To be vulnerable means to open oneself up to hurt, but it does not necessarily mean that pain, alienation, and separation will be the result.

This summer, I took off my clothes in front of another human being for the first time in memory.

Over the course of several dates and several conversations that stretched late into the summer nights, this person made me feel cared for and listened to. Out on the tennis courts and on the beach and over delicious vegan dinners, she made me feel special, and attractive, and enjoyable to be around.

And when she finally saw me naked, she neither laughed at me nor did she burst into tears, but she told me that I was beautiful. That both my body and my heart were beautiful.  
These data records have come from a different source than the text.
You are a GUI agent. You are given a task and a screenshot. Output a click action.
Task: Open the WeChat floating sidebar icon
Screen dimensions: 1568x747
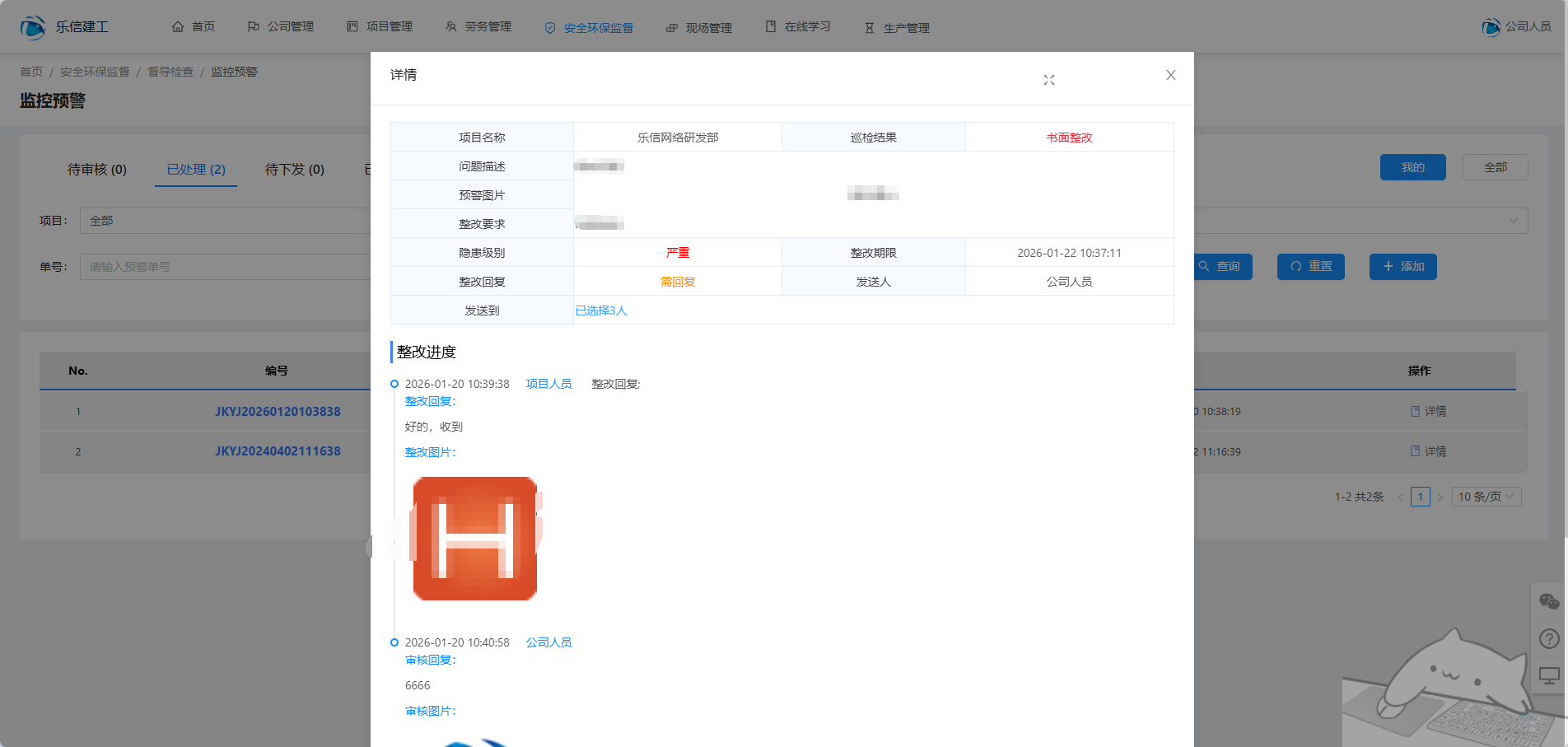tap(1548, 602)
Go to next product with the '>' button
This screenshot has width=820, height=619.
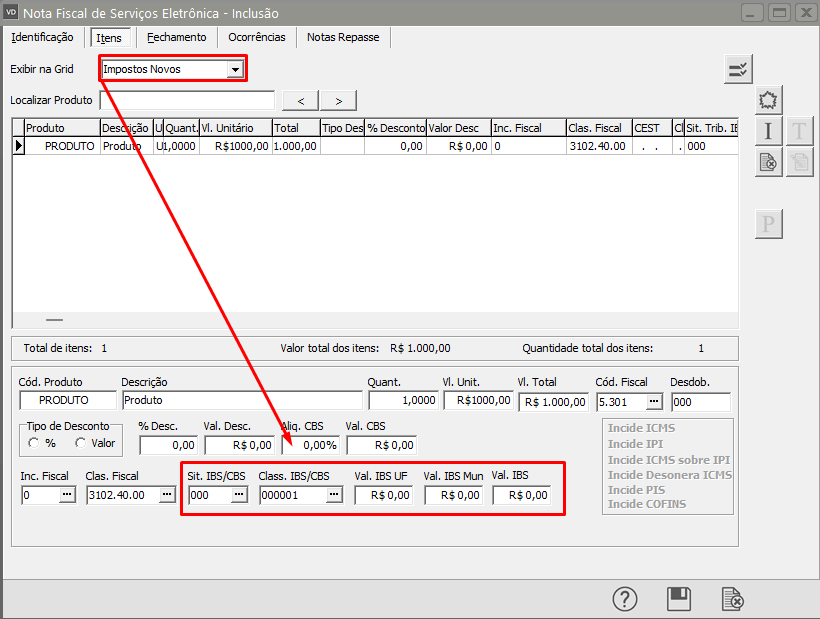point(339,100)
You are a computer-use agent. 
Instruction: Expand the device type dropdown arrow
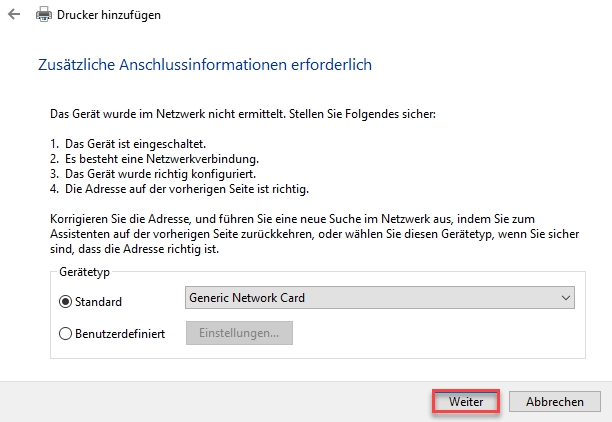[567, 298]

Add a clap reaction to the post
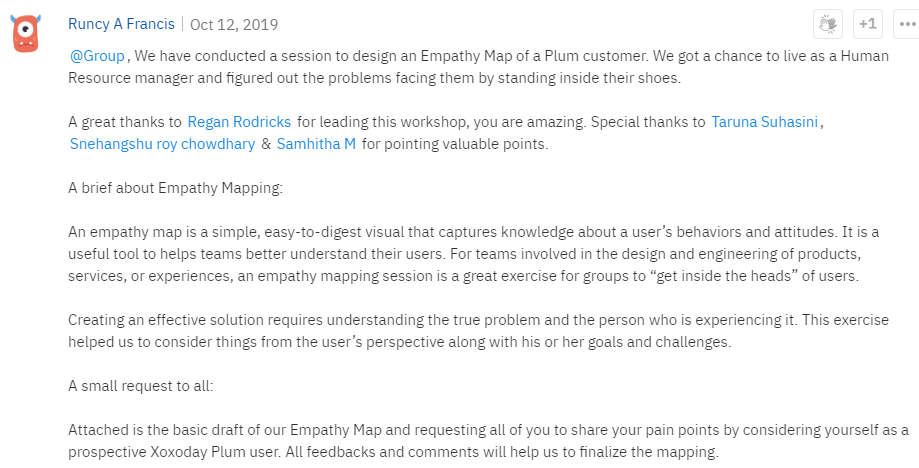pos(828,24)
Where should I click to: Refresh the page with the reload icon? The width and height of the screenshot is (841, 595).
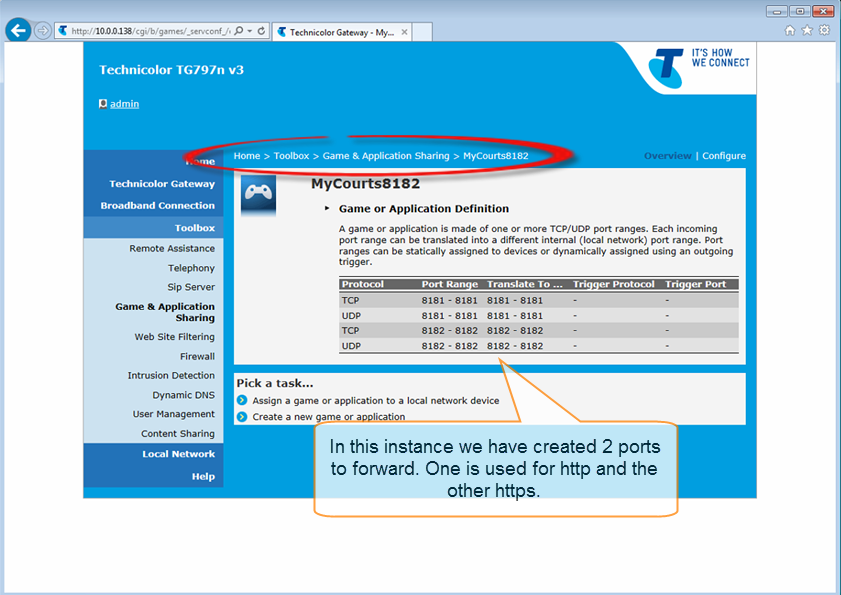pyautogui.click(x=262, y=31)
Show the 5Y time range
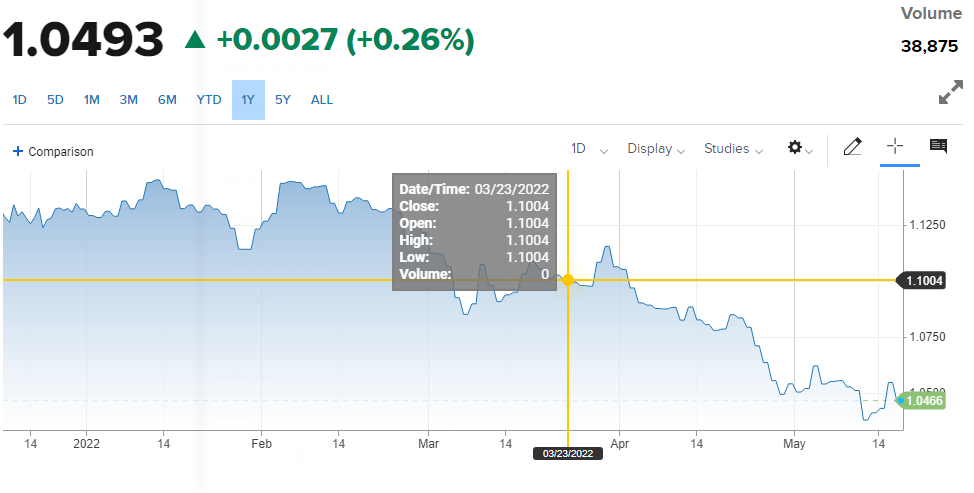974x493 pixels. (283, 100)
Vulnerability has opened me up to ridicule, rejection, and pain. For a long time, that’s all that I believed could possibly come out of being vulnerable with other people. But vulnerability and nakedness allow for something else as well: affirmation, affection, the ability to see yourself through the eyes of another, to see yourself as part of a larger whole. I feel closer to this person than I have ever felt to anyone, and not because I have rigorously upheld strict borders around my insecurities, but because I have learned (with her help and her guidance) that vulnerability does not inevitably lead to rejection and hurt.  

I know that there are people who will laugh at your nakedness, and that there are people who will run away and cry when they see you at your most vulnerable. But there are also the people who will see your vulnerability and step closer, the people who will see your nakedness and name it beautiful, and they are the people you will fall in love with. They are the people you will want to keep around. They are the ones who will make that numbing feeling of loss and alienation dissipate, the ones who will remind you of the role you play in a larger story, the indispensable role you have in the wholeness of God’s creation. They are the ones who will invite you back out into the rain and into the messy precariousness of human community.